— TASK STATEMENT —
Count the lines of the material below that contain the string "This". Reply with that number only.

— Pointing data for screenshots —
================
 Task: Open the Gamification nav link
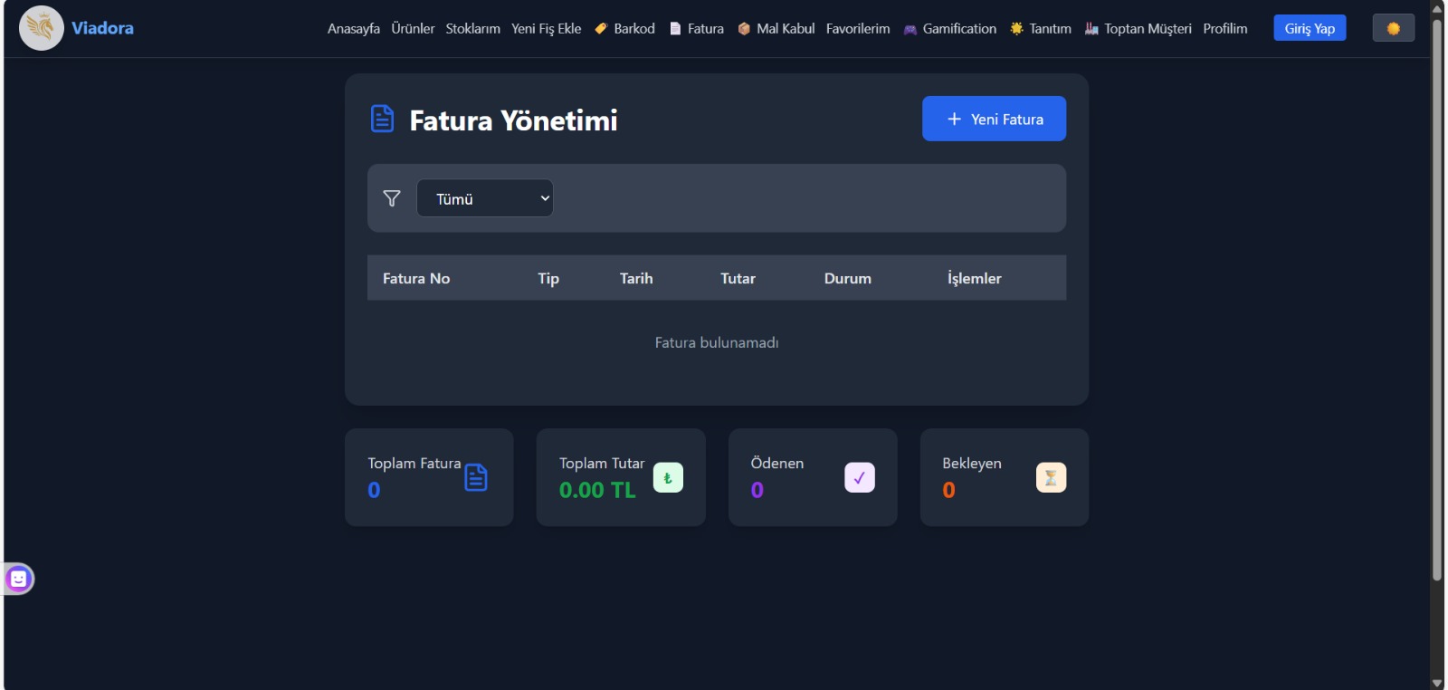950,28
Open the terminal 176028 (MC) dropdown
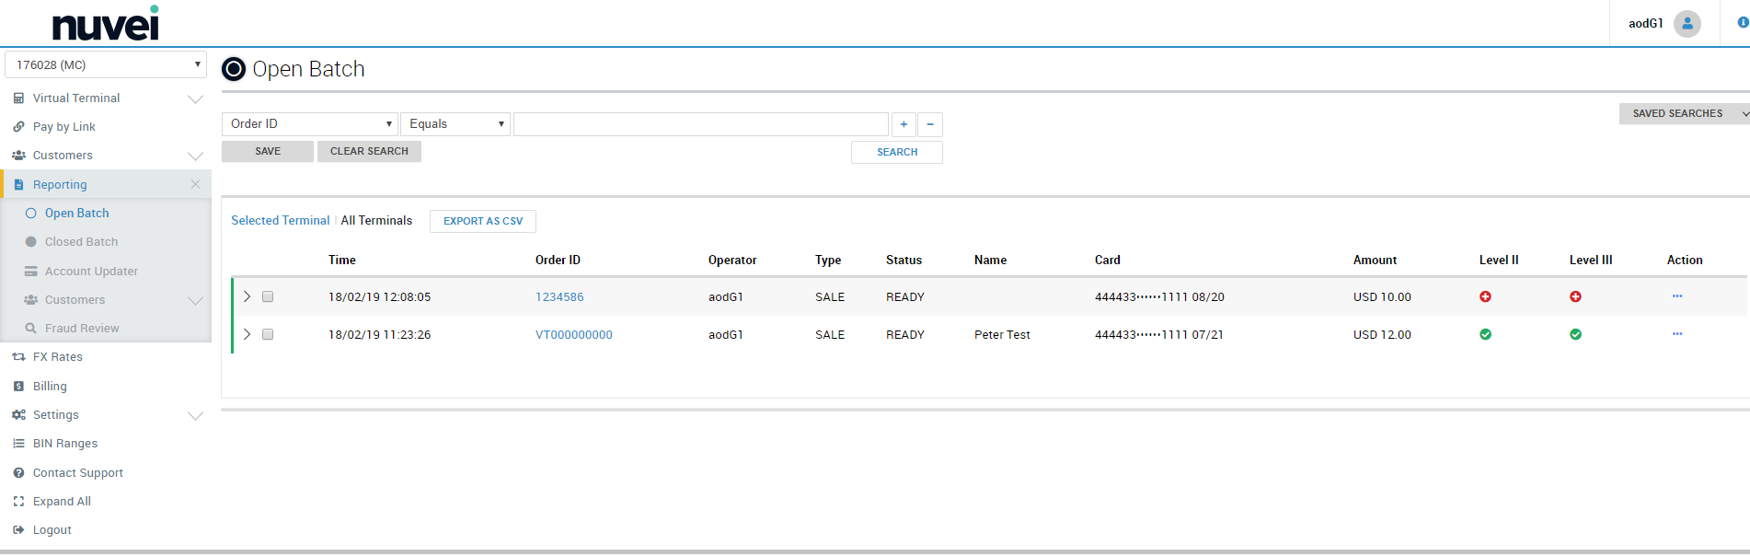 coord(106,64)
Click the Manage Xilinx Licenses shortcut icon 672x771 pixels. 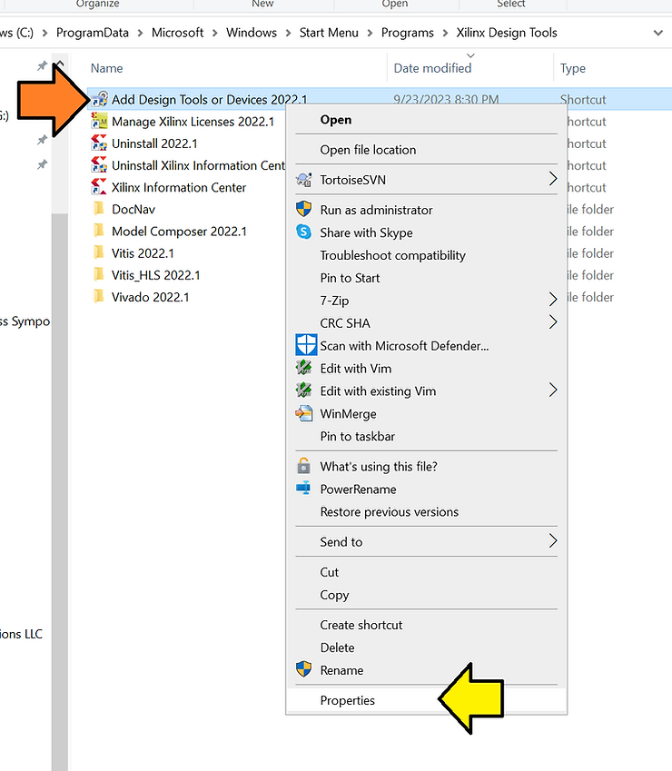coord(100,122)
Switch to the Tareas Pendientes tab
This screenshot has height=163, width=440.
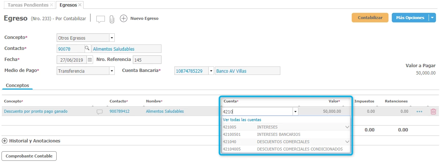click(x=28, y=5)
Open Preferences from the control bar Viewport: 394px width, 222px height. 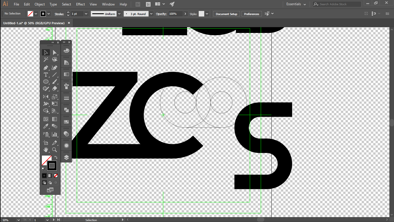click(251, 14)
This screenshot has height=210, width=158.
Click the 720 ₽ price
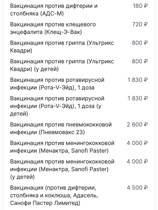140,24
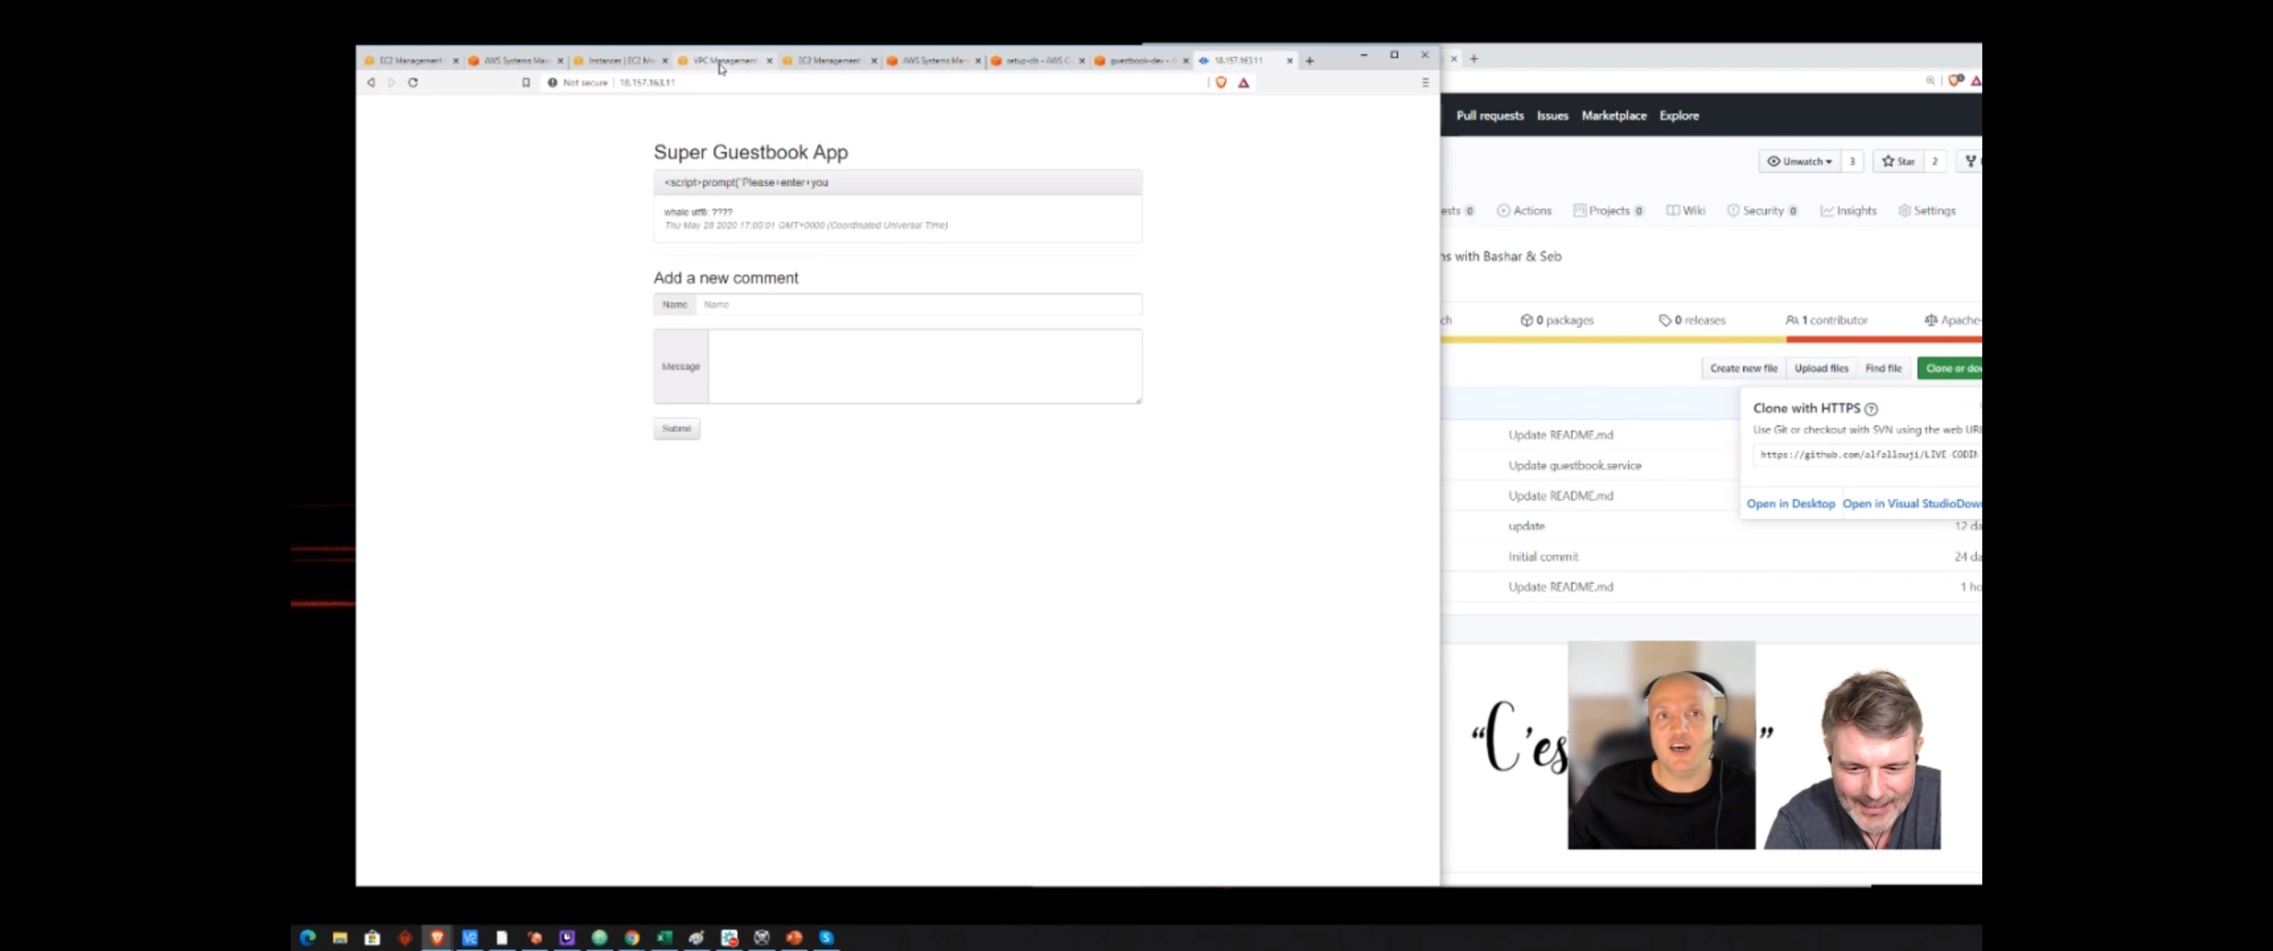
================
— RESPONSE BELOW —
2